PROBLEM: Carry on the post about the Burwell & District Bedford WLB bus, starting right after its final sentence.

EXTRACTED TEXT:
*** Block opens ***

Burwell & District Bedford WLB

Since not being able to get out and about much recently I have tried to fill in some gaps in the history of Burwell & District vehicles. One bus that I am still uncertain about is Bedford WLB HA 9797. The PSV Circle records it as having a Bush & Twiddy body C20F new in 1934 to B&D in 6/34. I have vague mention from elsewhere that it did not arrive at Burwell until 1935.The body make has also been questioned but most reference is to Bush & Twiddy.
The Smethwick registration HA suggests it was not new to B&D, so I wonder if anyone has any suggestions? One suggestion is that it might have been bodied by Auto-Cellulose, as they were from Smethwick?
I attach a pic attributed to Joe Higham used in Paul Carter`s book on Premier Travel, who later owned it.
Does anyone have a pic of another Bush & Twiddy WLB or even one bodied by Auto-Cellulose to compare with this one?

*** Block closes ***

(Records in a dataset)

*** Block opens ***

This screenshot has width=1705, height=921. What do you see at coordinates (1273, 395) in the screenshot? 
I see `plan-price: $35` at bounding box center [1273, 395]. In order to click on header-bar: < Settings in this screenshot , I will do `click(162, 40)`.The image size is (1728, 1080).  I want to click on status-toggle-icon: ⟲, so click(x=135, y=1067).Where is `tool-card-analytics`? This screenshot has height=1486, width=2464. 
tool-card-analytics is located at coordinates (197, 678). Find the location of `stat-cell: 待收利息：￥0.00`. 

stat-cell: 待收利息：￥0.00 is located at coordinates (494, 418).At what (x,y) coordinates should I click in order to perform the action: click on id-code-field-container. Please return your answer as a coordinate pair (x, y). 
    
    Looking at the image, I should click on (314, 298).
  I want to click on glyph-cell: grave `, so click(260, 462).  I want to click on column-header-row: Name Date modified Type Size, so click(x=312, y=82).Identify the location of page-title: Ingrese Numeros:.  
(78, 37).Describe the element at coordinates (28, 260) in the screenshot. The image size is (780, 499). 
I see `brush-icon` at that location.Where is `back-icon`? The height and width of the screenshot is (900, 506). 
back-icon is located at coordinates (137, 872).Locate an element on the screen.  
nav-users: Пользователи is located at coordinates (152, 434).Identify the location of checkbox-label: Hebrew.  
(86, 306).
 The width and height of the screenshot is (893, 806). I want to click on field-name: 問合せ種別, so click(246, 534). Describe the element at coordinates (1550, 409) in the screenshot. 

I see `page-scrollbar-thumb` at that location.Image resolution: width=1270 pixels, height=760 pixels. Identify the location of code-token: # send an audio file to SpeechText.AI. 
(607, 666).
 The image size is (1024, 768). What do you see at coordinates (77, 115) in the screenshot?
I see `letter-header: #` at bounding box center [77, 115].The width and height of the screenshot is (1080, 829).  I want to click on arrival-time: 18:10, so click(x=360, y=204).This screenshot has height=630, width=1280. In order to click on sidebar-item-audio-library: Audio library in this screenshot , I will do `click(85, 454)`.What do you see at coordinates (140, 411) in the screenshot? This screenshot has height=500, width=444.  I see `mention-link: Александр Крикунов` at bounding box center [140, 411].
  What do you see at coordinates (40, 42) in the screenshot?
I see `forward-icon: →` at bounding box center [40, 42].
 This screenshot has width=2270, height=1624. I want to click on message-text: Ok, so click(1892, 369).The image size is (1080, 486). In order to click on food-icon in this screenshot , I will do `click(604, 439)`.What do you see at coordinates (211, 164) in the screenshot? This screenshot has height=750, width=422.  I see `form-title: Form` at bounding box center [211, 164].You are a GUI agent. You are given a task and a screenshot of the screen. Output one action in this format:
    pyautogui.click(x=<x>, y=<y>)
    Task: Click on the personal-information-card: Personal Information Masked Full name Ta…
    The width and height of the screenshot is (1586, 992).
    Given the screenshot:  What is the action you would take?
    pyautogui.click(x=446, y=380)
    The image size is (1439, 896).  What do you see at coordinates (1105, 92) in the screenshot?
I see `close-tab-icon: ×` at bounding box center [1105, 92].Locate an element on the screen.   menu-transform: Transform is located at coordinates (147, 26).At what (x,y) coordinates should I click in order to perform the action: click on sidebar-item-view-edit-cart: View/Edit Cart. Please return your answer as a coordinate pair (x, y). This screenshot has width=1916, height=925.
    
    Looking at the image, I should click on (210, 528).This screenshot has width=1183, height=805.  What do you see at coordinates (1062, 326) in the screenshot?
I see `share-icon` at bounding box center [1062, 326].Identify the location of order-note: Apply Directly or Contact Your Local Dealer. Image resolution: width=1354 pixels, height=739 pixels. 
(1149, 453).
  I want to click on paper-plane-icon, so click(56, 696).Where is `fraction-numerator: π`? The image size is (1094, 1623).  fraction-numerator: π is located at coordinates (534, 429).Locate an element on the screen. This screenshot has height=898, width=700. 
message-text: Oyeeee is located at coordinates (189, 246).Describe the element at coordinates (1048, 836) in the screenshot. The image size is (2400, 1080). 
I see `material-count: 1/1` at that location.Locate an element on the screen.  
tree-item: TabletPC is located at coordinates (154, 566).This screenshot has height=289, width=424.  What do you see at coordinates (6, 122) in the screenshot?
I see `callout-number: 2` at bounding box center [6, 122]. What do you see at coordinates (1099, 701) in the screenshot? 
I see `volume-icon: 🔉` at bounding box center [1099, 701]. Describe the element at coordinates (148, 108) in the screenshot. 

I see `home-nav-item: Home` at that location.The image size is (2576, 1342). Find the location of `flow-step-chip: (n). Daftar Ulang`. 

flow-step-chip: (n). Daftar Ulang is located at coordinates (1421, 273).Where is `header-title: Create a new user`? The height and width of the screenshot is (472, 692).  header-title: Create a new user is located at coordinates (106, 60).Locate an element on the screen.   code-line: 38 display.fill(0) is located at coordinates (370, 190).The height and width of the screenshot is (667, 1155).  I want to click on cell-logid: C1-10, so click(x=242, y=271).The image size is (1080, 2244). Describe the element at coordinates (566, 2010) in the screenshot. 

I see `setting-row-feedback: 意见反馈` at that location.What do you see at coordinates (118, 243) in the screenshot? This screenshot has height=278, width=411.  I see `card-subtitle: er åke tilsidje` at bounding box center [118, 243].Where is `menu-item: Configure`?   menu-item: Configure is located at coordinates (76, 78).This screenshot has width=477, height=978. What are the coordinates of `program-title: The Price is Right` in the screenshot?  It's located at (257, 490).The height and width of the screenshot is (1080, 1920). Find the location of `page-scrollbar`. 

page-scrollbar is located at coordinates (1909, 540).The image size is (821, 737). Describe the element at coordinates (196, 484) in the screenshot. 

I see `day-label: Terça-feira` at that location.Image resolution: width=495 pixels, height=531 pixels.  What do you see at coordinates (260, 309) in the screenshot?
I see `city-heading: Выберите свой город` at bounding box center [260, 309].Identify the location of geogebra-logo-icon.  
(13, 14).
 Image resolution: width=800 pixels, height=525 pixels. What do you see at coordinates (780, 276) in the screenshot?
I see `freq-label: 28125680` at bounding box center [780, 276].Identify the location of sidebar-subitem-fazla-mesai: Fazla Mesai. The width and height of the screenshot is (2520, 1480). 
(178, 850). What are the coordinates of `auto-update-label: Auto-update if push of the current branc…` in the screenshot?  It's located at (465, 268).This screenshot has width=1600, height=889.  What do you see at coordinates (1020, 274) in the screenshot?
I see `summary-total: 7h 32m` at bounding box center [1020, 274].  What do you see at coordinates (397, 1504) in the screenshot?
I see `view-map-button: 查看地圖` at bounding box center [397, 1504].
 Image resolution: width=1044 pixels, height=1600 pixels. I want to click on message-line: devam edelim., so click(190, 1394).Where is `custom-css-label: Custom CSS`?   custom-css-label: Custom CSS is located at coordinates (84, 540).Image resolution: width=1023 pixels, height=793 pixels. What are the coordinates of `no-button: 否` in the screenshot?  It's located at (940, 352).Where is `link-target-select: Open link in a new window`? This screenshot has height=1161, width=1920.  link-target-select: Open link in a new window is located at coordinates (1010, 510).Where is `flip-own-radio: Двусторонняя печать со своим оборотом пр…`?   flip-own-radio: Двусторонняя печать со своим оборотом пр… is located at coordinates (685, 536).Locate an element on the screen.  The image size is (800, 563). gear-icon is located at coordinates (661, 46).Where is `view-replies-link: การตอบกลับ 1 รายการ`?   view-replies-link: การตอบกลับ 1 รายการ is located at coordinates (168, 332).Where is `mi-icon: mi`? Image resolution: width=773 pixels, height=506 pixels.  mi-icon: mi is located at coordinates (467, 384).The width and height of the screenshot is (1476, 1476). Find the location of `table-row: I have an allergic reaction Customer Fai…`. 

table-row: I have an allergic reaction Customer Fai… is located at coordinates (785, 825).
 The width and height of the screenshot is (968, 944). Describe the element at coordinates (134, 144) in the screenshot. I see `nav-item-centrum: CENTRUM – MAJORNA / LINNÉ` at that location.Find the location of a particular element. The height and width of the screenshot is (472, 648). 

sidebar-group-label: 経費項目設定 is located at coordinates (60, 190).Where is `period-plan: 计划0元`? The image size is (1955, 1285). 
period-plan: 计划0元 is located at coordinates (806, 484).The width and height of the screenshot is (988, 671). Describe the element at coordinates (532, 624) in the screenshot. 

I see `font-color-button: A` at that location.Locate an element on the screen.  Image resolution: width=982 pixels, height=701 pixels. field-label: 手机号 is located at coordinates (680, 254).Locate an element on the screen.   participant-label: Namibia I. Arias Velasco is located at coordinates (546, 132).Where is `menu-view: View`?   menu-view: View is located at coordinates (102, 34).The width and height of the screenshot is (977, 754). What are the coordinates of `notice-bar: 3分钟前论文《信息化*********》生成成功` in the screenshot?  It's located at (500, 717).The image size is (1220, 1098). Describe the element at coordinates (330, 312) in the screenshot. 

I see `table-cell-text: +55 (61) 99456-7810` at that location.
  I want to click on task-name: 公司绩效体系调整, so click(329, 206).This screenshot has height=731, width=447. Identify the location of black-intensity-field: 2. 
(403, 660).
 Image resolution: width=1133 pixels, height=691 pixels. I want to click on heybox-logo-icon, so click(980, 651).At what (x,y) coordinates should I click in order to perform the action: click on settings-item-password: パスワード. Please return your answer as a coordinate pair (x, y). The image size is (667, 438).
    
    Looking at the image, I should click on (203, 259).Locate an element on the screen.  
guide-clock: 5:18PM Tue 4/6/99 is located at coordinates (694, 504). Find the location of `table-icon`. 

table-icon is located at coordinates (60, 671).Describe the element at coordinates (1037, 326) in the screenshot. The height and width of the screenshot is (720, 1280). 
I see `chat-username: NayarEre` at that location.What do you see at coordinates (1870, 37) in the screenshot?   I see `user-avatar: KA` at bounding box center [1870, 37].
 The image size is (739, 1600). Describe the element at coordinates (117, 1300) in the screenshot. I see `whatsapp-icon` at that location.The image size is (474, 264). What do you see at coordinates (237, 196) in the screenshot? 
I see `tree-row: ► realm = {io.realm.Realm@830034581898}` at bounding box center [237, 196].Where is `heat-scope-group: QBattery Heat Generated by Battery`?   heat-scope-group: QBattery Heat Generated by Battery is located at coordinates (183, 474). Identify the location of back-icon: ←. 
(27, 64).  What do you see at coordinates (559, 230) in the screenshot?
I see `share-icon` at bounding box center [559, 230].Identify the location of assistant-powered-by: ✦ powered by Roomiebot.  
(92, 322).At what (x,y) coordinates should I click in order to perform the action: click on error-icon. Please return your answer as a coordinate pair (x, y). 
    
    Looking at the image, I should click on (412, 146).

*** Block closes ***

THE ANSWER:
Jim Neale

If you would like to comment on the above please click here


02/03/16 - 06:27

Jim, I'm sure you'll already know far more about HA 9797 than I've been able to ascertain. You'll know that it is mentioned in PSVC publication C1250 (Bedford 1930s production) and that it passed to Premier Travel with the business of Burgoin of Haverhill (Grey Pullman) in December 1949.
As for Auto-Cellulose bodies, Brian Asbury (b.1933) reported in 2012 that he was in possession of a set of photographs of vehicles bodied by that company. Brian would now be aged 82/83, so I obviously can't guarantee he'll still be around.
I believe that, at one time, Auto-Cellulose did have quite a strong local customer base. See this link http://www.localmouth.com/go/swan-village/show_topic?topic_id=8198

David Call


02/03/16 - 11:03

David, Thanks for your suggestion, I have replied to Brian Asbury with my question, hope for a reply! I have tried researching Bush & Twiddy but nothing much in the usual searches, shame as Eaton, another Norwich coach builder of the period has an extensive and informative website.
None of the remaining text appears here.